Thyroid Disease and Other Medical Conditions
An underactive thyroid contributes to sleep apnea through at least three pathways. Hypothyroidism weakens the respiratory muscles, reducing their ability to keep the airway open. It also causes a specific kind of tissue swelling in the throat: deposits of sugar-protein molecules accumulate beneath the lining of the pharynx, physically narrowing the airway. And because low thyroid function slows metabolism, it promotes weight gain, particularly around the neck and abdomen, which compounds the problem further.
Acromegaly, a condition where the body produces excess growth hormone, can enlarge the tongue and other soft tissues in the airway. Type 2 diabetes, polycystic ovary syndrome, and congestive heart failure are also associated with higher rates of sleep apnea, often through overlapping mechanisms of weight gain, fluid retention, and altered breathing control.
Alcohol and Sedatives
Alcohol selectively weakens the muscles of the upper airway. Research from the American Heart Association confirmed that alcohol reduces the tone of the genioglossus, the tongue muscle that prevents the airway from collapsing. This effect is specific to the upper airway rather than a general depression of breathing. Your diaphragm keeps working, but the throat muscles that hold the passage open go slack.

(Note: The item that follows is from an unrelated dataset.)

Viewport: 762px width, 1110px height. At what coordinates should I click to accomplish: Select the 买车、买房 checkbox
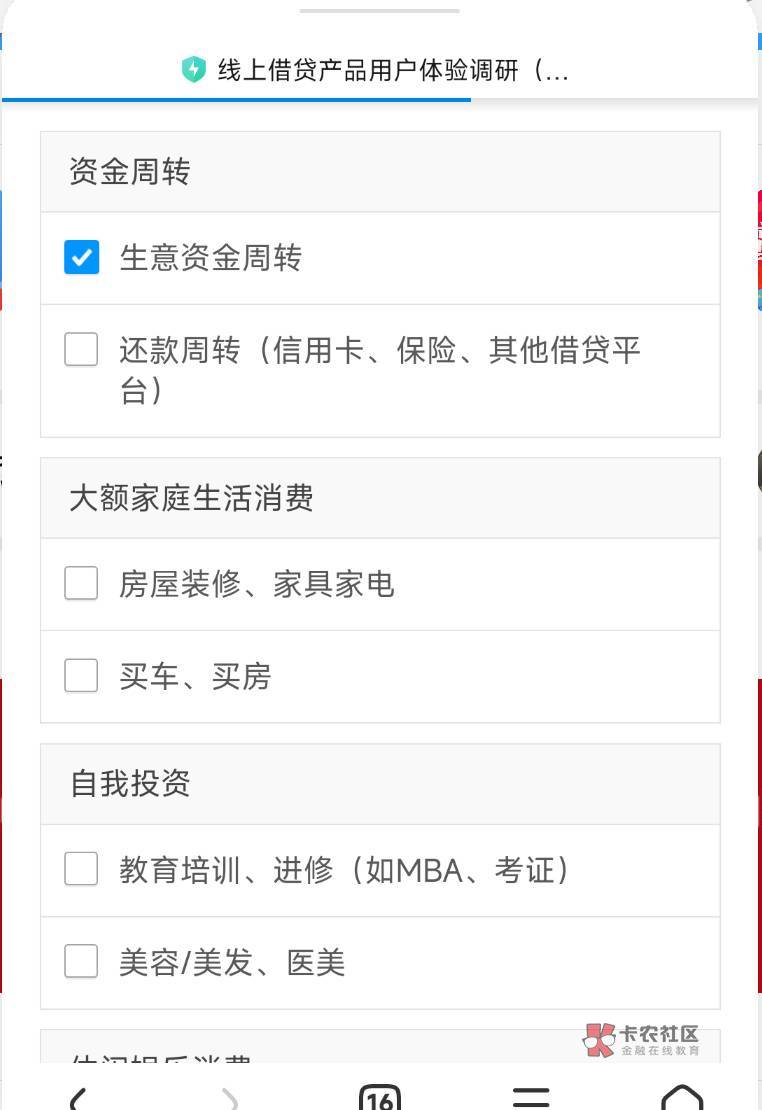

This means even people who don’t have sleep apnea under normal conditions can experience apnea events after drinking. For people who already have the condition, alcohol makes episodes longer and more frequent, and it deepens the drops in blood oxygen that occur with each pause in breathing. Sedative medications, muscle relaxants, and benzodiazepines produce similar effects on airway muscle tone.
Sleep Apnea in Children
The causes look different in kids. While obesity plays a role in some cases, the leading cause of pediatric obstructive sleep apnea is enlarged tonsils and adenoids. These immune tissues sit right at the back of the mouth and nose, and in children whose tonsils and adenoids are larger than average, they can block a substantial portion of the airway.
Children with certain craniofacial conditions, such as Down syndrome or Pierre Robin sequence, are at elevated risk because of structural differences in the jaw and midface that narrow the airway from birth. Unlike adult sleep apnea, which is usually managed with breathing devices or weight loss, pediatric cases are often resolved by surgically removing the tonsils and adenoids.
Sleeping Position and Age
Sleeping on your back lets gravity pull the tongue and soft palate directly backward into the airway. For some people, positional sleep apnea only occurs when they’re face-up, and simply sleeping on their side eliminates most events.
Age independently increases risk. Muscle tone throughout the body declines as you get older, and the airway muscles are no exception. The tissues of the throat also become less elastic, making them more likely to vibrate (causing snoring) or collapse completely (causing apnea). Fat redistribution with aging tends to favor the neck and trunk, adding mechanical pressure on the airway even without significant overall weight gain.